GNSSの信号が正確に届くまでの経路には、測位の正確性を左右する重要な層が存在します。
 

GNSSの正確さは「信号の伝搬速度」に依存する

 
GNSSは、衛星から送られてくる信号が地上に届くまでの「時間」を計測し、そのデータから「距離」を計算することで、私たちの位置を特定しています。この原理は、距離=速度×時間という非常にシンプルな計算に基づいています。
  
距離=光の速度×時間
  
この計算の前提は、信号が常に一定の速度(光速)で進むことですが、地球の上空にある特定の層を通過するときに、その速度がわずかに変化してしまいます。
 
 

信号伝搬を遅らせる要因:電離層(電子の密集領域)とは

    
信号の速度を変化させる層こそが電離層です(地上約60km~500km)。
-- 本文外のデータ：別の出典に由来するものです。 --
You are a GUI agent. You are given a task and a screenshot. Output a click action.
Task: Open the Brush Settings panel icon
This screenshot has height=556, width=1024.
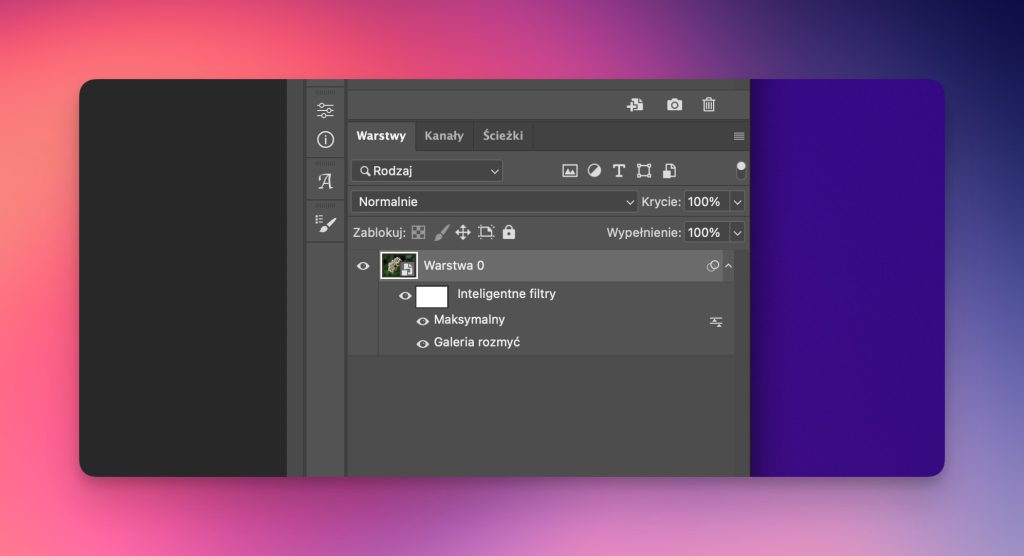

この層は、太陽からの強いエネルギーによって大気の分子が電離し、電子が大量に密集している領域となっています。
  
GNSS信号がこの電離層を通過する際、信号の伝搬速度がわずかに遅れる現象が発生します。これを電離層遅延と呼び、正確な測位における主要な誤差要因の一つです。通常は機器がこの遅延を補正していますが、電離層の状態が急変すると、この補正が追いつかなくなります。

参照:国土地理院「GNSSを使用した測量のいろいろ」  

太陽フレアの発生がGNSS測位に及ぼすメカニズム

太陽で起こる大規模な爆発現象が、どのように電離層を乱し、GNSSの位置情報の不安定化を招くのかを解説します。

太陽フレアと宇宙嵐による電離層の激しい擾乱

   
太陽フレアは、太陽表面で発生する大規模なエネルギー放出現象です。この爆発により放出されたX線や高エネルギー粒子が地球の電離層に到達すると、電離層の電子密度が急激に変化し、電離層の激しい擾乱(宇宙嵐)を引き起こします。
    
この激しい擾乱により、GNSS信号が経験する遅延の量が予測不可能となり、以下の二つの現象が発生します。
   
1. 信号伝搬遅延の急激な変化
2. 信号自体の減衰(シンチレーション)
   
   

信号の伝搬遅延が「測位誤差の増大」に直結する理由

  
GNSSは、信号が届くまでの時間を基に距離を計算しているため、信号の伝搬速度が乱れると、「衛星までの距離の誤解」が生じます。この距離の誤解が、そのまま私たちが観測する測位誤差の増大につながります。特に、信号の減衰(シンチレーション)が激しい場合は、受信機が衛星からの信号を追尾できなくなり、測位自体が一時的に中断されることさえあります。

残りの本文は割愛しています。